Jean Louis, a tan and conventionally attractive man, was born in the former Yugoslavia. But as he’s written on “Police violation of human rights – Prijedor”, a Facebook page he created to draw attention to the misconduct of the local police force, his name “is strange to [the police] because it’s not Dragan or Nermin”. In other words, his identity does not fit within any of the three narrowly-defined ethnic categories of the largely segregated state of Bosnia and Herzegovina.

Prijedor, Louis explained to me in an email this week, is a city “known by genocide second only to Srebrenica”. In 1992, Serbian paramilitary units massacred thousands of Bosniaks and Croats, and non-Serbs were forced to identify themselves by flying white flags outside of their doors.

But as Louis has emphasized repeatedly, Serbs are also victims of harassment and violence in Republika Srpska. “I am absolutely sure that Serbs in Prijedor aren’t protected,” he writes. And Louis, who describes himself as cosmopolitan and rejects any claim to a particular nationality, carefully monitors his Facebook page for commenters who reduce the problem of police misconduct and brutality to a question of ethnicity.

“I disapprove of comments that are based on hatred of any nationality,” he wrote in a recent note to the page’s followers. “Anyone smart will understand that since this thing happened in Prijedor, there are indoctrinated people who would blame the Serbs for it. If it had happened in the Federation, indoctrinated people would blame the Bosniaks for it. Such comments are inspired by hatred and do not improve equality before the law in Bosnia and Herzegovina.”

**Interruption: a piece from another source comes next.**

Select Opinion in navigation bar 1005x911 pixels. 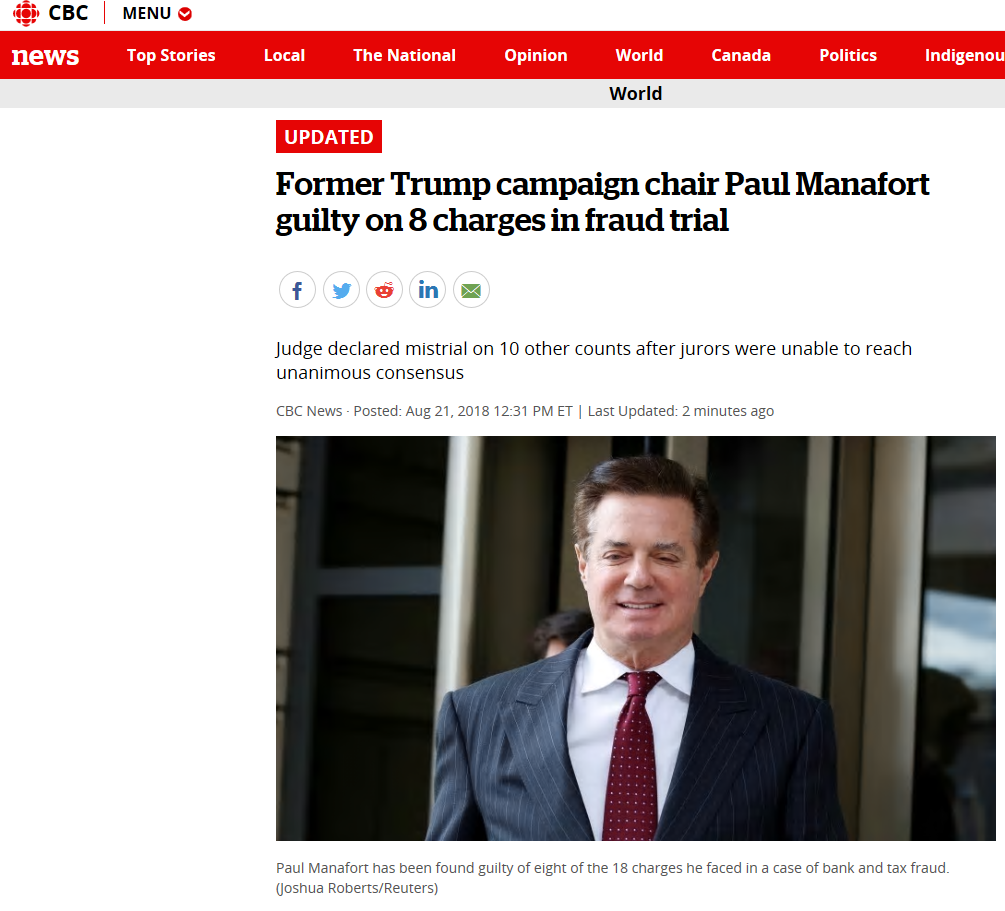(536, 55)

Louis contacted me earlier this week after reading about my own experience with the authorities in Belgrade. He felt it was important to remind everyone of this: “Police in Serbia and Bosnia and any other country, by law, must first identify themselves, and explain the reason for asking for your identification.”

On Monday, we called the police to report that officers had entered our home without permission. It’s been nearly a week and they have yet to contact us.

Meanwhile, Louis has sent numerous letters and faxes to the Interior Ministry of Republika Srpska since October, but has never gotten a reply.